§ **JOUW OPDRACHT**:
Schrijf een vervolg op de onderstaande tekst over de strafzaak wegens hennepteelt en stroomdiefstal, te beginnen na de laatste zin.

═══ GEGEVEN TEKST ═══

In deze zaak heeft de Rechtbank Rotterdam op 22 januari 2020 uitspraak gedaan in de strafzaak tegen de verdachte, die werd beschuldigd van hennepteelt en diefstal van stroom. De verdachte had in zijn woning een hennepkwekerij opgezet, waar hij gedurende een periode van anderhalf jaar hennepplanten teelde. De rechtbank oordeelde dat de verdachte opzettelijk handelde in strijd met de Opiumwet, aangezien hij in totaal 112 hennepplanten en 150 gram hennetoppen had. De verdachte had bekend dat hij de kwekerij had opgebouwd met hulp van een bekende, maar de rechtbank achtte zijn verklaring ongeloofwaardig in het licht van het bewijs dat door de politie en een fraudespecialist was geleverd. Dit bewijs toonde aan dat er meerdere oogsten waren geweest en dat de kwekerij professioneel was opgezet.

═══ AANGELEVERDE DATA ═══

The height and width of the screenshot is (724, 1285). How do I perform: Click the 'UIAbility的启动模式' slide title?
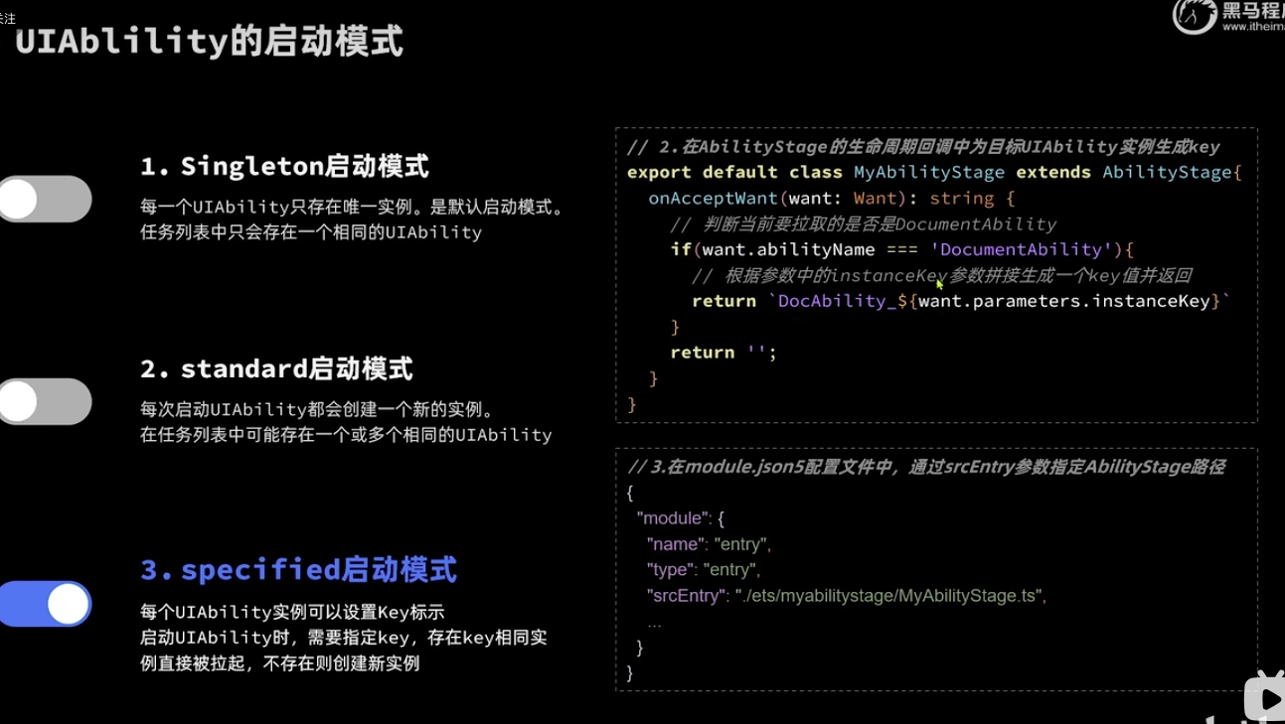[210, 42]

═══

§ **RESULTAAT HIERONDER**:
Daarnaast werd de verdachte ook beschuldigd van diefstal van stroom, die hij had afgenomen om zijn hennepkwekerij van energie te voorzien. De rechtbank oordeelde dat de verdachte opzet had op het wederrechtelijk toe-eigenen van stroom, aangezien hij op de hoogte moest zijn van de illegale aanpassingen aan de elektriciteitsmeter. De rechtbank vond het bewijs voor beide tenlasteleggingen voldoende en legde een taakstraf op van 120 uren, subsidiair 60 dagen vervangende hechtenis. De rechtbank hield rekening met de ernst van de feiten en de risico's die de hennepkwekerij met zich meebracht voor de volksgezondheid en de veiligheid van de omgeving.
De rechtbank concludeerde dat de verdachte strafbaar was en dat er geen omstandigheden waren die zijn strafbaarheid uitsloten. De opgelegde straf was in overeenstemming met de ernst van de feiten en de persoonlijke omstandigheden van de verdachte, die niet eerder was veroordeeld voor soortgelijke feiten. De rechtbank baseerde haar beslissing ook op de oriëntatiepunten voor straftoemeting in vergelijkbare zaken.